:: 阅读摘录

目录

1. 故障处理过程

今天接到同事反馈发现有一套k8s apiserver集群出现如下报错:

Failed to create new replica set "recommend-alg-service-74c6bc97cd": Get https://10.13.96.12:6443/api/v1/namespaces/saas-ec-tomcat-pl/resourcequotas: x509: certificate has expired or is not yet valid

随后去api server节点上查询api server日志,发现也有大量报错:

I0510 17:43:56.889617  790992 reflector.go:211] Listing and watching *v1.MutatingWebhookConfiguration from k8s.io/client-go/informers/factory.go:135
I0510 17:43:56.892900  790992 log.go:172] http: TLS handshake error from 10.13.96.11:36528: remote error: tls: bad certificate
E0510 17:43:56.892945  790992 reflector.go:178] k8s.io/client-go/informers/factory.go:135: Failed to list *v1.MutatingWebhookConfiguration: Get https://10.13.96.11:6443/apis/admissionregistration.k8s.io/v1/mutatingwebhookconfigurations?resourceVersion=331916875: x509: certificate has expired or is not yet valid
I0510 17:43:57.087301  790992 reflector.go:211] Listing and watching *v1.ClusterRole from k8s.io/client-go/informers/factory.go:135
I0510 17:43:57.090560  790992 log.go:172] http: TLS handshake error from 10.13.96.11:36530: remote error: tls: bad certificate
E0510 17:43:57.090625  790992 reflector.go:178] k8s.io/client-go/informers/factory.go:135: Failed to list *v1.ClusterRole: Get https://10.13.96.11:6443/apis/rbac.authorization.k8s.io/v1/clusterroles?resourceVersion=397554978: x509: certificate has expired or is not yet valid

让人奇怪的是,并不是所有请求都报证书错误,通过日志发现,大量的请求到api server都是200的,出现500的为少数。

同时我们通过上面的报错发现,报错的访问来源是10.13.96.11:36528,这个IP是api server自己。

最后我们将错误定位到以下范围:

  • api server自己访问自己报证书过期的错误,而其它组件访问都是正常的。

同时我们检查了服务器上的所有k8s 集群组件使用的证书,并没有过期。

在无计可施时,怀着试试看的想法,我们将api server服务重启了,发现重启后恢复正常。果然是重启能解决99%的问题。

2. 故障原因排查

故障恢复后,我们一直在排查原因,排查原因时我们发现下面3点:

  • api server服务正好启动了一年没有重启
  • api server自己访问自己报证书过期的错误
  • api server访问自己使用的是IP地址,然而我们api server对其它组件及外部都是使用域名来访问的

下面就只能看源码了,通过api server的源码,我们发现api server启动时会自动生成一个自签名证书:

k8s.io/apiserver/pkg/server/options/serving_with_loopback.go:

// ApplyTo fills up serving information in the server configuration.
func (s *SecureServingOptionsWithLoopback) ApplyTo(secureServingInfo **server.SecureServingInfo, loopbackClientConfig **rest.Config) error {
	if s == nil || s.SecureServingOptions == nil || secureServingInfo == nil {
		return nil
	}

	if err := s.SecureServingOptions.ApplyTo(secureServingInfo); err != nil {
		return err
	}

	if *secureServingInfo == nil || loopbackClientConfig == nil {
		return nil
	}

	// create self-signed cert+key with the fake server.LoopbackClientServerNameOverride and
	// let the server return it when the loopback client connects.

::::

→ **任务简述**
请重写这篇关于 api server 证书过期故障的文章中的一段，从“if *secureServingInfo == nil”开始，一直到“loopback client connects.”为止，并将其中的“self-signed”换成“auto-generated”。

:: 原始材料

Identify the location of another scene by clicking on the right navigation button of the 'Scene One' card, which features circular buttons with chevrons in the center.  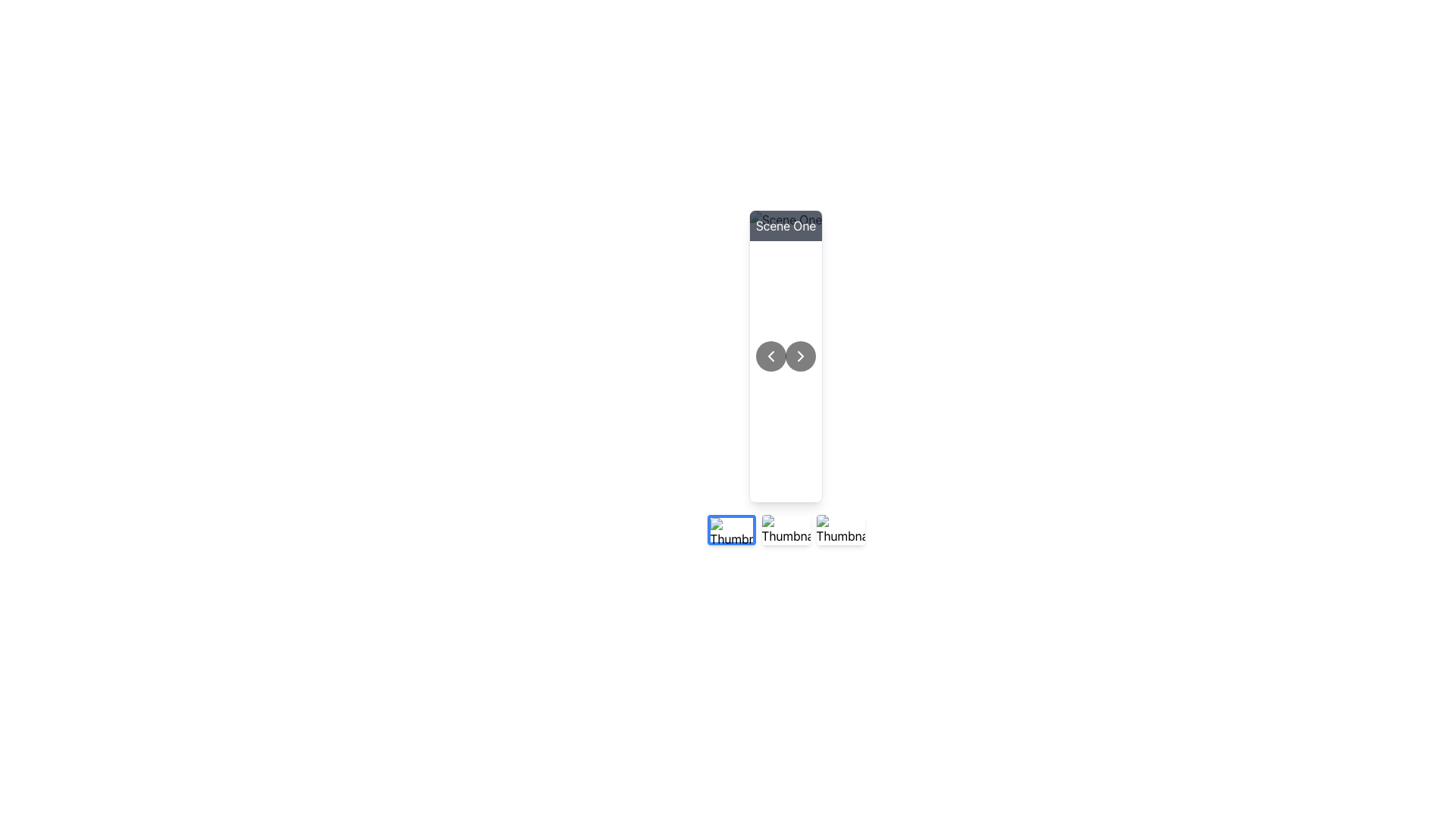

::::

→ **练习作答**
if *secureServingInfo == nil || loopbackClientConfig == nil {
		return nil
	}

	// create auto-generated cert+key with the fake server.LoopbackClientServerNameOverride and
	// let the server return it when the loopback client connects.